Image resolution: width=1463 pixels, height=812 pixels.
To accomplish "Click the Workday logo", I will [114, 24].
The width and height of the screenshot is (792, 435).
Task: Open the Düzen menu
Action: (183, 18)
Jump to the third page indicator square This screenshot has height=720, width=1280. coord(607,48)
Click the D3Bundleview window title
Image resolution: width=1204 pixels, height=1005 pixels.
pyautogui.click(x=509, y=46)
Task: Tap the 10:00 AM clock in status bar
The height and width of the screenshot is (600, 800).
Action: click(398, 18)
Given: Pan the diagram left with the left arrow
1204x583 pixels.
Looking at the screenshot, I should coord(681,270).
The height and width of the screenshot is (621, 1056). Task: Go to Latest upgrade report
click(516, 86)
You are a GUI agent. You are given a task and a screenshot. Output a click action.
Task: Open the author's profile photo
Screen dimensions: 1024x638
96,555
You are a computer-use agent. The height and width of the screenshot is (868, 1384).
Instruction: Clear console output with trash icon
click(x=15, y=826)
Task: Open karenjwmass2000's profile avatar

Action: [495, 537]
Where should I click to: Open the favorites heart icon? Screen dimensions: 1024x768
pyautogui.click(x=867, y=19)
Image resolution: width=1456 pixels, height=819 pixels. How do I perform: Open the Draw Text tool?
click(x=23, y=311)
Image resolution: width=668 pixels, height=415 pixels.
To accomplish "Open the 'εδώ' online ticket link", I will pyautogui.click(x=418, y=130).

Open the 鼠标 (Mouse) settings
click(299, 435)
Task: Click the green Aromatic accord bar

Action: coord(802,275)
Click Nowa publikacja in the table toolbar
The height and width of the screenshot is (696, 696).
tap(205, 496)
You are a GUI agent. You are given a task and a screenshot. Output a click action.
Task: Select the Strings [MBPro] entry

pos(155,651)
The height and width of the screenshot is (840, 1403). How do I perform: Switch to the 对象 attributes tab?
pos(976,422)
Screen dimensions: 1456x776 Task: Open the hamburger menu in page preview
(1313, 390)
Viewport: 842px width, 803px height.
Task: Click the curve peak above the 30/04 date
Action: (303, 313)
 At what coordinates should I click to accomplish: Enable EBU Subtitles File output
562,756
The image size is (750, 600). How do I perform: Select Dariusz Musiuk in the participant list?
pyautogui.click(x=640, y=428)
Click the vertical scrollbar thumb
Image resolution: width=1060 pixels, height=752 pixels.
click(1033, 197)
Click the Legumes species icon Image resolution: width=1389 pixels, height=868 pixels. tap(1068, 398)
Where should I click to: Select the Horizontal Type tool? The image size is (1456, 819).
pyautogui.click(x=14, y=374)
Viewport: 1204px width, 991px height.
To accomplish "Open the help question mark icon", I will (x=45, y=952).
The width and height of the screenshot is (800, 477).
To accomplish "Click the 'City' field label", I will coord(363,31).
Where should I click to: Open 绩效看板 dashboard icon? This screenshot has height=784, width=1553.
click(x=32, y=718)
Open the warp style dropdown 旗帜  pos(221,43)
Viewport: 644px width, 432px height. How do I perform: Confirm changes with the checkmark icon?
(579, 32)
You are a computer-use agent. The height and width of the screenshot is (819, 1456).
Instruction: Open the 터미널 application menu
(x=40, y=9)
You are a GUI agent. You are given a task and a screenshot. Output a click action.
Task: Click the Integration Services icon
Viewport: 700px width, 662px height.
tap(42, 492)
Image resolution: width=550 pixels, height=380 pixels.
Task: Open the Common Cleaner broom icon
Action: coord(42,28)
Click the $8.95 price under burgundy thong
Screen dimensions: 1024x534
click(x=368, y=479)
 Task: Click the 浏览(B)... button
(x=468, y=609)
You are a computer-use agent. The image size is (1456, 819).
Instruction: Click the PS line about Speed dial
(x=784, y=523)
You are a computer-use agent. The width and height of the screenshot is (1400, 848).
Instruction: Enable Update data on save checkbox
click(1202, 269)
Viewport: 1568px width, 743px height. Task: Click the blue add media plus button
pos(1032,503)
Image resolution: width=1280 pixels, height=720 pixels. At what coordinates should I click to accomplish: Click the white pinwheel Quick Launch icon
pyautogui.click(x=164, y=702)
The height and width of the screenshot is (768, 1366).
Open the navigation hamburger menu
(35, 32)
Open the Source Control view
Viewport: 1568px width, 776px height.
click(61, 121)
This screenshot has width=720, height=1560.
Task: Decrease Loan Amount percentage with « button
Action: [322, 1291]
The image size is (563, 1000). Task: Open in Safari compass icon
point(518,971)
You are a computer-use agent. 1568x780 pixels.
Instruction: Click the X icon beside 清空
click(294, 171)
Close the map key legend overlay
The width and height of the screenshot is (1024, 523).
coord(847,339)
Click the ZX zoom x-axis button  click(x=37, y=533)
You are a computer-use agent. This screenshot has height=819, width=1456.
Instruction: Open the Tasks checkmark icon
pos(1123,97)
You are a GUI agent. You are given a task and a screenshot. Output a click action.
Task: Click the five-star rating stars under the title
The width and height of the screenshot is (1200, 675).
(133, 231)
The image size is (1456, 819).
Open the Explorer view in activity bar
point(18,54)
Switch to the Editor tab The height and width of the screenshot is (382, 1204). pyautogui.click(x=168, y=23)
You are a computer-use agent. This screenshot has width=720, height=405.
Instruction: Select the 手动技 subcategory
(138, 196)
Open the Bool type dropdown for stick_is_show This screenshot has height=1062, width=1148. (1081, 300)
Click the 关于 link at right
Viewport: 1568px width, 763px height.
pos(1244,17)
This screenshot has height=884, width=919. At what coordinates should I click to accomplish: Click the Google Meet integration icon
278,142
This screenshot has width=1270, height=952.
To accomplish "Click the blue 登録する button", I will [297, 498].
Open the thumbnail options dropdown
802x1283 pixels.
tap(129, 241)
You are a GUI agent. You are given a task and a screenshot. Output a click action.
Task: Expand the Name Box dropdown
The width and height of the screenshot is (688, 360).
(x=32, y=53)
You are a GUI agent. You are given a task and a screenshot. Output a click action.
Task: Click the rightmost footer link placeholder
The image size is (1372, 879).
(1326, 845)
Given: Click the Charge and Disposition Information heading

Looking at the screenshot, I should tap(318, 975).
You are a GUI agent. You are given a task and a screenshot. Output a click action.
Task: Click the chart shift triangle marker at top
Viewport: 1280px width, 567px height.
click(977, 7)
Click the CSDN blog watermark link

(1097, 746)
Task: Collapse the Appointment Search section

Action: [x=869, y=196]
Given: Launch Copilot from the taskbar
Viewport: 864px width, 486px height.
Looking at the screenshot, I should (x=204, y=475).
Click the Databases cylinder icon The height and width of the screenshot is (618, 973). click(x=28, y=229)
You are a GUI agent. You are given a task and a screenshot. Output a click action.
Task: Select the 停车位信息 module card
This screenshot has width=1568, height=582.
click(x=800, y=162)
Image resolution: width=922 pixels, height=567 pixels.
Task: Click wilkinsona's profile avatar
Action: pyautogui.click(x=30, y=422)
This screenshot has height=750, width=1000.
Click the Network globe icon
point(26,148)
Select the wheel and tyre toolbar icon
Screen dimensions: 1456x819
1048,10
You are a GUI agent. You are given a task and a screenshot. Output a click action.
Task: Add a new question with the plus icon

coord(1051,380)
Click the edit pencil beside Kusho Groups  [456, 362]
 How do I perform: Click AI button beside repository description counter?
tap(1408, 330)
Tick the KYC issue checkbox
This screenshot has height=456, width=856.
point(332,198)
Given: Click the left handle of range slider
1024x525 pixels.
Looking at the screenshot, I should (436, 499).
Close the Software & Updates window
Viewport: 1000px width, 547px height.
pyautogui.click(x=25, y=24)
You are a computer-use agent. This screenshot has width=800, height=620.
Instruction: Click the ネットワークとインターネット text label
○ ○ ○ ○ ○ ○ ○
*REQUIREMENTS*
Swap every "Screen dimensions" in the listing above for "Display size" and give all the lines again, with nothing else changed.

*EXERCISE RESPONSE*
Image resolution: width=1463 pixels, height=812 pixels.
To accomplish "Click the Workday logo", I will [114, 24].
The width and height of the screenshot is (792, 435).
Task: Open the Düzen menu
Action: (183, 18)
Jump to the third page indicator square This screenshot has height=720, width=1280. coord(607,48)
Click the D3Bundleview window title
Image resolution: width=1204 pixels, height=1005 pixels.
pyautogui.click(x=509, y=46)
Task: Tap the 10:00 AM clock in status bar
The height and width of the screenshot is (600, 800).
Action: click(398, 18)
Given: Pan the diagram left with the left arrow
1204x583 pixels.
Looking at the screenshot, I should coord(681,270).
The height and width of the screenshot is (621, 1056). Task: Go to Latest upgrade report
click(516, 86)
You are a GUI agent. You are given a task and a screenshot. Output a click action.
Task: Open the author's profile photo
Display size: 1024x638
96,555
You are a computer-use agent. The height and width of the screenshot is (868, 1384).
Instruction: Clear console output with trash icon
click(x=15, y=826)
Task: Open karenjwmass2000's profile avatar

Action: [495, 537]
Where should I click to: Open the favorites heart icon? Display size: 1024x768
pyautogui.click(x=867, y=19)
Image resolution: width=1456 pixels, height=819 pixels. How do I perform: Open the Draw Text tool?
click(x=23, y=311)
Image resolution: width=668 pixels, height=415 pixels.
To accomplish "Open the 'εδώ' online ticket link", I will pyautogui.click(x=418, y=130).

Open the 鼠标 (Mouse) settings
click(299, 435)
Task: Click the green Aromatic accord bar

Action: coord(802,275)
Click Nowa publikacja in the table toolbar
The height and width of the screenshot is (696, 696).
tap(205, 496)
You are a GUI agent. You are given a task and a screenshot. Output a click action.
Task: Select the Strings [MBPro] entry

pos(155,651)
The height and width of the screenshot is (840, 1403). How do I perform: Switch to the 对象 attributes tab?
pos(976,422)
Display size: 1456x776 Task: Open the hamburger menu in page preview
(1313, 390)
Viewport: 842px width, 803px height.
Task: Click the curve peak above the 30/04 date
Action: (303, 313)
 At what coordinates should I click to accomplish: Enable EBU Subtitles File output
562,756
The image size is (750, 600). How do I perform: Select Dariusz Musiuk in the participant list?
pyautogui.click(x=640, y=428)
Click the vertical scrollbar thumb
Image resolution: width=1060 pixels, height=752 pixels.
click(1033, 197)
Click the Legumes species icon Image resolution: width=1389 pixels, height=868 pixels. tap(1068, 398)
Where should I click to: Select the Horizontal Type tool? The image size is (1456, 819).
pyautogui.click(x=14, y=374)
Viewport: 1204px width, 991px height.
To accomplish "Open the help question mark icon", I will (x=45, y=952).
The width and height of the screenshot is (800, 477).
To accomplish "Click the 'City' field label", I will coord(363,31).
Where should I click to: Open 绩效看板 dashboard icon? This screenshot has height=784, width=1553.
click(x=32, y=718)
Open the warp style dropdown 旗帜  pos(221,43)
Viewport: 644px width, 432px height. How do I perform: Confirm changes with the checkmark icon?
(579, 32)
You are a computer-use agent. The height and width of the screenshot is (819, 1456).
Instruction: Open the 터미널 application menu
(x=40, y=9)
You are a GUI agent. You are given a task and a screenshot. Output a click action.
Task: Click the Integration Services icon
Viewport: 700px width, 662px height.
tap(42, 492)
Image resolution: width=550 pixels, height=380 pixels.
Task: Open the Common Cleaner broom icon
Action: coord(42,28)
Click the $8.95 price under burgundy thong
Display size: 1024x534
click(x=368, y=479)
 Task: Click the 浏览(B)... button
(x=468, y=609)
You are a computer-use agent. The image size is (1456, 819).
Instruction: Click the PS line about Speed dial
(x=784, y=523)
You are a computer-use agent. The width and height of the screenshot is (1400, 848).
Instruction: Enable Update data on save checkbox
click(1202, 269)
Viewport: 1568px width, 743px height. Task: Click the blue add media plus button
pos(1032,503)
Image resolution: width=1280 pixels, height=720 pixels. At what coordinates should I click to accomplish: Click the white pinwheel Quick Launch icon
pyautogui.click(x=164, y=702)
The height and width of the screenshot is (768, 1366).
Open the navigation hamburger menu
(35, 32)
Open the Source Control view
Viewport: 1568px width, 776px height.
click(61, 121)
This screenshot has width=720, height=1560.
Task: Decrease Loan Amount percentage with « button
Action: [322, 1291]
The image size is (563, 1000). Task: Open in Safari compass icon
point(518,971)
You are a computer-use agent. 1568x780 pixels.
Instruction: Click the X icon beside 清空
click(294, 171)
Close the map key legend overlay
The width and height of the screenshot is (1024, 523).
coord(847,339)
Click the ZX zoom x-axis button  click(x=37, y=533)
You are a computer-use agent. This screenshot has height=819, width=1456.
Instruction: Open the Tasks checkmark icon
pos(1123,97)
You are a GUI agent. You are given a task and a screenshot. Output a click action.
Task: Click the five-star rating stars under the title
The width and height of the screenshot is (1200, 675).
(133, 231)
The image size is (1456, 819).
Open the Explorer view in activity bar
point(18,54)
Switch to the Editor tab The height and width of the screenshot is (382, 1204). pyautogui.click(x=168, y=23)
You are a computer-use agent. This screenshot has width=720, height=405.
Instruction: Select the 手动技 subcategory
(138, 196)
Open the Bool type dropdown for stick_is_show This screenshot has height=1062, width=1148. (1081, 300)
Click the 关于 link at right
Viewport: 1568px width, 763px height.
pos(1244,17)
This screenshot has height=884, width=919. At what coordinates should I click to accomplish: Click the Google Meet integration icon
278,142
This screenshot has width=1270, height=952.
To accomplish "Click the blue 登録する button", I will [297, 498].
Open the thumbnail options dropdown
802x1283 pixels.
tap(129, 241)
You are a GUI agent. You are given a task and a screenshot. Output a click action.
Task: Expand the Name Box dropdown
The width and height of the screenshot is (688, 360).
(x=32, y=53)
You are a GUI agent. You are given a task and a screenshot. Output a click action.
Task: Click the rightmost footer link placeholder
The image size is (1372, 879).
(1326, 845)
Given: Click the Charge and Disposition Information heading

Looking at the screenshot, I should tap(318, 975).
You are a GUI agent. You are given a task and a screenshot. Output a click action.
Task: Click the chart shift triangle marker at top
Viewport: 1280px width, 567px height.
click(977, 7)
Click the CSDN blog watermark link

(1097, 746)
Task: Collapse the Appointment Search section

Action: [x=869, y=196]
Given: Launch Copilot from the taskbar
Viewport: 864px width, 486px height.
Looking at the screenshot, I should (x=204, y=475).
Click the Databases cylinder icon The height and width of the screenshot is (618, 973). click(x=28, y=229)
You are a GUI agent. You are given a task and a screenshot. Output a click action.
Task: Select the 停车位信息 module card
This screenshot has width=1568, height=582.
click(x=800, y=162)
Image resolution: width=922 pixels, height=567 pixels.
Task: Click wilkinsona's profile avatar
Action: pyautogui.click(x=30, y=422)
This screenshot has height=750, width=1000.
Click the Network globe icon
point(26,148)
Select the wheel and tyre toolbar icon
Display size: 1456x819
1048,10
You are a GUI agent. You are given a task and a screenshot. Output a click action.
Task: Add a new question with the plus icon

coord(1051,380)
Click the edit pencil beside Kusho Groups  [456, 362]
 How do I perform: Click AI button beside repository description counter?
tap(1408, 330)
Tick the KYC issue checkbox
This screenshot has height=456, width=856.
point(332,198)
Given: Click the left handle of range slider
1024x525 pixels.
Looking at the screenshot, I should (436, 499).
Close the Software & Updates window
Viewport: 1000px width, 547px height.
pyautogui.click(x=25, y=24)
You are a computer-use agent. This screenshot has width=800, height=620.
Instruction: Click the ネットワークとインターネット text label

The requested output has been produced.